In 2019, an Ohio bill called for ectopic pregnancies to be reimplanted in the uterus. The bill called on doctors to “take all possible steps to preserve the life of the unborn child, while preserving the life of the woman,” and, in a stellar example of lawmakers literally trying to tell doctors what to do, specified that all possible steps should “include, if applicable, attempting to reimplant an ectopic pregnancy into the woman’s uterus.”
This was “science fiction,” according to one doctor. According to a doctor at Ohio’s most famous medical facility, the Cleveland Clinic, “These pregnancies can never become normal, viable pregnancies.” As a result of that and the dangers they present, “These are pregnancies that you need to disrupt for the mother’s safety. And once you’ve disrupted it, there is no way of implanting it. I don’t think anyone’s ever even considered looking at doing this because it makes no sense from a scientific standpoint.”

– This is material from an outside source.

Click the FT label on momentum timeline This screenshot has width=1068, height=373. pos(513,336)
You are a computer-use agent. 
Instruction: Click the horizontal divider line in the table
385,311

The Ohio bill did not pass. But in Texas, the six-week abortion ban (still on the books thanks to a series of courts insisting that they cannot do anything about a law enforced by vigilante action) is preventing doctors from providing the needed care for ectopic pregnancies. At The Lily, Caroline Kitchener reported on a woman with an ectopic pregnancy who had to go to New Mexico, a more than 12-hour trip, for ectopic pregnancy care after both her own doctor and a local emergency room told her that her case did not meet the law’s narrow and vague “medical emergency” exemption.
“If a patient shows up with signs of an ectopic pregnancy, the patient should be in the operating room in less than 12 hours,” a maternal fetal medicine professor at Northwestern University’s Feinberg School of Medicine told Kitchener. “You do not have time to send her to another hospital, much less out of state.”
Of course, at the same time as Missouri Republicans consider making it a felony to terminate an ectopic pregnancy, they’re considering blocking people from leaving the state for abortions through an amendment copying the vigilante enforcement mechanism of the Texas abortion ban. So Missouri Republicans really want to sentence women facing ectopic pregnancies to death, refusing them either abortions or the option to cross state lines for health care. Presumably—maybe?—once an ectopic pregnancy ruptures, Missouri doctors would be allowed to provide care for the resulting hemorrhage, but in many cases it could be too late.